# Stihl fs74 leaking fuel out of the carburetor



## redforeman450 (Aug 31, 2015)

I store the trimmer in the vertical position. I've tried stirring it vertically, loosening the fuel cap when I'm finished using it, I cleaned and rebuilt the carburetor. Gas still seaps out of the air filter, emptying the fuel tank in a couple of days. Where do I start? Thanks.


----------



## ANewSawyer (Sep 1, 2015)

Fuel entering the carb should have to go past the metering lever and the spring that holds it down. It sounds like simple fuel pressure to me. Does it happen when stored horizontally?


----------



## backhoelover (Sep 2, 2015)

Need to pressure test carb also 


Sent from my iPhone using Tapatalk


----------



## redforeman450 (Sep 2, 2015)

I fouled up my first post, I meant to say that it leaked when stored horizontally also. How does one go about pressure testing a carb?


----------



## backhoelover (Sep 2, 2015)

I made my own out of blood pressure tester a 15 psi gauge brass t and some fitting will send a pic when I get home 


Sent from my iPhone using Tapatalk


----------



## backhoelover (Sep 2, 2015)

Sent from my iPhone using Tapatalk


----------



## backhoelover (Sep 2, 2015)

I love that thing I have about 6 different ends the end on its test Briggs push mower carbs that have the primer on the side 


Sent from my iPhone using Tapatalk


----------



## backhoelover (Sep 2, 2015)

Thank the old lady she was nice enough to find it in my shop and take a pic for us when I get home I'll send you the Stihl carb manual I think it goes over pressure testing carbs 


Sent from my iPhone using Tapatalk


----------



## Greenthorn (Sep 2, 2015)

Carb needle float is not seating correctly.


----------



## redforeman450 (Sep 2, 2015)

Thanks for all the replies, looks like I'll give the needle and seat another going over this weekend. 

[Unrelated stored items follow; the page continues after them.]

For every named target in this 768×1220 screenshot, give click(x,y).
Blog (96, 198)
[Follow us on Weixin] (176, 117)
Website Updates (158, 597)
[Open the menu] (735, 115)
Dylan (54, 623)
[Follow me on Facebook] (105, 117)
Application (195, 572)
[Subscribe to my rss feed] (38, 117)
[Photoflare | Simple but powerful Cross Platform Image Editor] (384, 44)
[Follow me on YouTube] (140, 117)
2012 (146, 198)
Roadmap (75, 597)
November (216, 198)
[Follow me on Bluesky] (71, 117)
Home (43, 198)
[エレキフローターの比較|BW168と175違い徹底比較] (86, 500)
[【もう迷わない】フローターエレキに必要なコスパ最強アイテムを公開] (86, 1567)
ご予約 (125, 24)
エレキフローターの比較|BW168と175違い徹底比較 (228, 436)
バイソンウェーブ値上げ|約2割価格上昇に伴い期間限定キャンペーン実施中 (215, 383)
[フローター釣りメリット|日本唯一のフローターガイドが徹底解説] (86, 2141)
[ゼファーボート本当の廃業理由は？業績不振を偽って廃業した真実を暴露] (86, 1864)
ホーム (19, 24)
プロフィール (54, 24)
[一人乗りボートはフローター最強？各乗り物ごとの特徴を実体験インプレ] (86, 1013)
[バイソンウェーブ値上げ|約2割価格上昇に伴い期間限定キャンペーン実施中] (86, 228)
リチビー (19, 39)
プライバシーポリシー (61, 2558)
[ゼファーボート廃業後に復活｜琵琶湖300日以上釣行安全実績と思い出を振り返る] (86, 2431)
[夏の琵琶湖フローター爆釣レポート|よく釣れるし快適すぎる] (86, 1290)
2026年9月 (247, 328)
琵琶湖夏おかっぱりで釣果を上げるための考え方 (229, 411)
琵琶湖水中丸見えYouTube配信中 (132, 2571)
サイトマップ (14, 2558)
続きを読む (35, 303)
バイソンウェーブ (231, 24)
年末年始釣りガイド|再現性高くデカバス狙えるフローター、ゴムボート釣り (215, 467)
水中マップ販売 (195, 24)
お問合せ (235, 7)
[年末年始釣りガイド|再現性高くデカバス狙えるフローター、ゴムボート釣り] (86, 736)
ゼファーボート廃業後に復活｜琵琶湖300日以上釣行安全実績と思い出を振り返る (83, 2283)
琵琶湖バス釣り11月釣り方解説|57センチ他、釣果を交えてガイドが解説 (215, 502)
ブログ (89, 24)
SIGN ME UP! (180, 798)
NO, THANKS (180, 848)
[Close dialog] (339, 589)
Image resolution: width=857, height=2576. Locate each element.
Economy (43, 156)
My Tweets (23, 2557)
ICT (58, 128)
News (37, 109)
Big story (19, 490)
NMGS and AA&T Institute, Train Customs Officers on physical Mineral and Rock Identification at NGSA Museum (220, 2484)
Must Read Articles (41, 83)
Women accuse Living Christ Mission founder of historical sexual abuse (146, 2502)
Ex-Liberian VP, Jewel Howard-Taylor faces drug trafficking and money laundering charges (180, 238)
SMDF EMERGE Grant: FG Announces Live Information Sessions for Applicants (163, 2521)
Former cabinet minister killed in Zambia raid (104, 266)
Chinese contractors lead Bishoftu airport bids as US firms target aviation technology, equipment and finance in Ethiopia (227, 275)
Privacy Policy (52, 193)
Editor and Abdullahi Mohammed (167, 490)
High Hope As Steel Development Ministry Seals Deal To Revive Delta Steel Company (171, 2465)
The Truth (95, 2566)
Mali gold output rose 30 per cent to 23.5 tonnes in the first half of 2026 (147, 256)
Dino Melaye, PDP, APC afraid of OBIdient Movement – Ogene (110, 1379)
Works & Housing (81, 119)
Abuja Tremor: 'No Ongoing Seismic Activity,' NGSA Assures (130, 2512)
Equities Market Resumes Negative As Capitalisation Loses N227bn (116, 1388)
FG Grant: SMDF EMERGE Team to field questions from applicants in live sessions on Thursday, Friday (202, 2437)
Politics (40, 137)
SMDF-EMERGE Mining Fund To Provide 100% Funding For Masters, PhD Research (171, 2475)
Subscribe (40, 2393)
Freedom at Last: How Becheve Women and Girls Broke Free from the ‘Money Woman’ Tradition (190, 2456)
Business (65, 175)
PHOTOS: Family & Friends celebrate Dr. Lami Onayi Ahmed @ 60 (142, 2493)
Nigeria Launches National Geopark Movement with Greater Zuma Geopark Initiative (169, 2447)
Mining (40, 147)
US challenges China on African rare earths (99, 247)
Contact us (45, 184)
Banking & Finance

Does the fuel tank vent through the cap, if so, could the cap be faulty?


----------



## backhoelover (Sep 2, 2015)

these might help


----------



## redforeman450 (Sep 6, 2015)

Thanks for all the advice. I put a gas cap from a spare fs74 on and that solved the issue.


----------



## ANewSawyer (Sep 6, 2015)

Hah, sometimes it is something simple.


----------



## backhoelover (Sep 6, 2015)

i never that lucky lol


----------



## backhoelover (Sep 6, 2015)

i almost forgot i told you i was going to send stihl carb manuals, kinda too late lol


----------